As of the census of 2000, there were 364 people, 128 households, and 99 families residing in the town. The population density was 6.7 people per square mile (2.6/km^{2}). There were 216 housing units at an average density of 4.0 per square mile (1.5/km^{2}). The racial makeup of the town was 98.35% White, 0.27% Native American, 0.55% from other races, and 0.82% from two or more races. Hispanic or Latino of any race were 0.55% of the population.

There were 128 households, out of which 43.8% had children under the age of 18 living with them, 63.3% were married couples living together, 7.0% had a female householder with no husband present, and 21.9% were non-families. 18.8% of all households were made up of individuals, and 7.8% had someone living alone who was 65 years of age or older. The average household size was 2.84 and the average family size was 3.22.

In the town, the population was spread out, with 32.1% under the age of 18, 4.9% from 18 to 24, 33.5% from 25 to 44, 19.8% from 45 to 64, and 9.6% who were 65 years of age or older. The median age was 37 years. For every 100 females, there were 103.4 males. For every 100 females age 18 and over, there were 102.5 males.

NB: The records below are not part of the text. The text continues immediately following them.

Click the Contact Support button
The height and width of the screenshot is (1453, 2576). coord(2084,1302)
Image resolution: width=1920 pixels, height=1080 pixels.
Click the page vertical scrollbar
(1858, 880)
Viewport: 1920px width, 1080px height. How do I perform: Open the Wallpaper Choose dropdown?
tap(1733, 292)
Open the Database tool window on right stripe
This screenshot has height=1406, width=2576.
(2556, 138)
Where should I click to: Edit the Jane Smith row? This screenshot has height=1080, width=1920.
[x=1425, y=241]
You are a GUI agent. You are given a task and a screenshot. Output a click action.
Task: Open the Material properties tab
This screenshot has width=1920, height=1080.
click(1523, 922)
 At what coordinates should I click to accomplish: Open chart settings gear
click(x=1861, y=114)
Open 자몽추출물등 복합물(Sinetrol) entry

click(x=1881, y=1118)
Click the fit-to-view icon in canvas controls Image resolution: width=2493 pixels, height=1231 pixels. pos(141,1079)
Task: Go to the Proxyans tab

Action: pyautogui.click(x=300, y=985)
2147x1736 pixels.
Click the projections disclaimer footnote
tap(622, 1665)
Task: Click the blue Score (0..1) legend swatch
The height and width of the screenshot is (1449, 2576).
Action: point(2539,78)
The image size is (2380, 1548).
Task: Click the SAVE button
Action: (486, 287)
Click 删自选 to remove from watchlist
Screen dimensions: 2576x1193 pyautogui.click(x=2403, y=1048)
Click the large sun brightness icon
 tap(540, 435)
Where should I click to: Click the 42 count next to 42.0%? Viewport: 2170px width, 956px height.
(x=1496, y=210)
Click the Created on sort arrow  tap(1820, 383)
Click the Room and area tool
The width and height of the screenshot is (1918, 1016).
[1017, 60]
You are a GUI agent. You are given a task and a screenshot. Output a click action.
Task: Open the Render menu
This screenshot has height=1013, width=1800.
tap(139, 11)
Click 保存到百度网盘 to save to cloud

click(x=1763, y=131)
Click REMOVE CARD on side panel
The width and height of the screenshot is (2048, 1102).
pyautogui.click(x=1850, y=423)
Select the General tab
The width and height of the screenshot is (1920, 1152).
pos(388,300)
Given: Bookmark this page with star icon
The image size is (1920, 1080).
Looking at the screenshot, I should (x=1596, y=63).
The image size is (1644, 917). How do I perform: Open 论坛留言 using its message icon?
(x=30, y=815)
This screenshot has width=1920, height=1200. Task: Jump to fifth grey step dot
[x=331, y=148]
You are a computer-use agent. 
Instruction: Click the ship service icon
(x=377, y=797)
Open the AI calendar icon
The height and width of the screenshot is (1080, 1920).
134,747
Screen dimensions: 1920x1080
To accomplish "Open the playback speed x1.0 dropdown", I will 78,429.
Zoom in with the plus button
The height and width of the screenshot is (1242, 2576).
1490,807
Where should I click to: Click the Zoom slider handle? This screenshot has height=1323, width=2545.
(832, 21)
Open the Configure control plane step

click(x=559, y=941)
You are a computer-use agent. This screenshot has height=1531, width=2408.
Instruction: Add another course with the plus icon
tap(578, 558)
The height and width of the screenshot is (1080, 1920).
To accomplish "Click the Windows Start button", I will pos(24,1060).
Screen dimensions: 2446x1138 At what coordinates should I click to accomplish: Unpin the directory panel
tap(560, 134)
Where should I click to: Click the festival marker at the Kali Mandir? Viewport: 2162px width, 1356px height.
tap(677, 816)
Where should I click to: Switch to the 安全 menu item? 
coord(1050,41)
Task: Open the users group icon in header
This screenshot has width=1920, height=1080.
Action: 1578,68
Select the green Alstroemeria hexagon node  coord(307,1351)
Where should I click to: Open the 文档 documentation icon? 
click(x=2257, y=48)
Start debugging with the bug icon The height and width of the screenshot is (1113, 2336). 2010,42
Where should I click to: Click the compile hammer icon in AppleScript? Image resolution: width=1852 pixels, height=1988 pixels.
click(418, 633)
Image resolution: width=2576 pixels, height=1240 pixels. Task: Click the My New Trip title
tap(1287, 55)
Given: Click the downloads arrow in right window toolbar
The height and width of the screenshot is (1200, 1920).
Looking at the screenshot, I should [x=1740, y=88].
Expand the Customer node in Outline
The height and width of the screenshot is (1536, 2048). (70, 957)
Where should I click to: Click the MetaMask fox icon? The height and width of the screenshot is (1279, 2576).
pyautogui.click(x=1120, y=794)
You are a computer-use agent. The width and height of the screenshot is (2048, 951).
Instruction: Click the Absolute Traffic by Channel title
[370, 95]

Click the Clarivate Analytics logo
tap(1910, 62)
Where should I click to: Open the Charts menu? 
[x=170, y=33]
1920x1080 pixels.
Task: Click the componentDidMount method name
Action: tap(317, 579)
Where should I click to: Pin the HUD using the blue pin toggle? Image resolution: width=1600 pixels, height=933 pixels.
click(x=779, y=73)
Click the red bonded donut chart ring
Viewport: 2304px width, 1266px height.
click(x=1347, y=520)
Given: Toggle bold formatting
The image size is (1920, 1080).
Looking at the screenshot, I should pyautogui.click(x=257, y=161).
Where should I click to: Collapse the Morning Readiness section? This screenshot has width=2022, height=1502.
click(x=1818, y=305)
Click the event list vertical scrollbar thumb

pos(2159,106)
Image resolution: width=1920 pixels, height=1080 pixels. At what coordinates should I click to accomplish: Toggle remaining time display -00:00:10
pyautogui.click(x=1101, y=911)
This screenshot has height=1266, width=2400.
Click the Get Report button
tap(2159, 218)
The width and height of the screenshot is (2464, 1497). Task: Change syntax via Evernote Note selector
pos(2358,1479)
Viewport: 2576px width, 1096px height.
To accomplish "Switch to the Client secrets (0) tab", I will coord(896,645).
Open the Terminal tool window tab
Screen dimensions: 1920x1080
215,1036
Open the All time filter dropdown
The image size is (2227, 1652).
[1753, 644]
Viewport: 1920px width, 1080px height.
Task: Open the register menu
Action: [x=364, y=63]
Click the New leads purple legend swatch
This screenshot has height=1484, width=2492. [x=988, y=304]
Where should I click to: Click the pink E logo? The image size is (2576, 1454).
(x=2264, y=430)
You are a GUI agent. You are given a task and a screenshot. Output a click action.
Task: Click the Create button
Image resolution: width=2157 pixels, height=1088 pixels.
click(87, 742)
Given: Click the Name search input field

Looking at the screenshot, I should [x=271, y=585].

The median income for a household in the town was $33,281, and the median income for a family was $34,844. Males had a median income of $31,250 versus $20,938 for females. The per capita income for the town was $12,973. About 4.0% of families and 4.6% of the population were below the poverty line, including 3.0% of those under age 18 and 5.4% of those age 65 or over.

==Transportation==
The Rhinelander-Oneida County Airport (KRHI) serves Monico, the county and surrounding communities with both scheduled commercial jet service and general aviation services.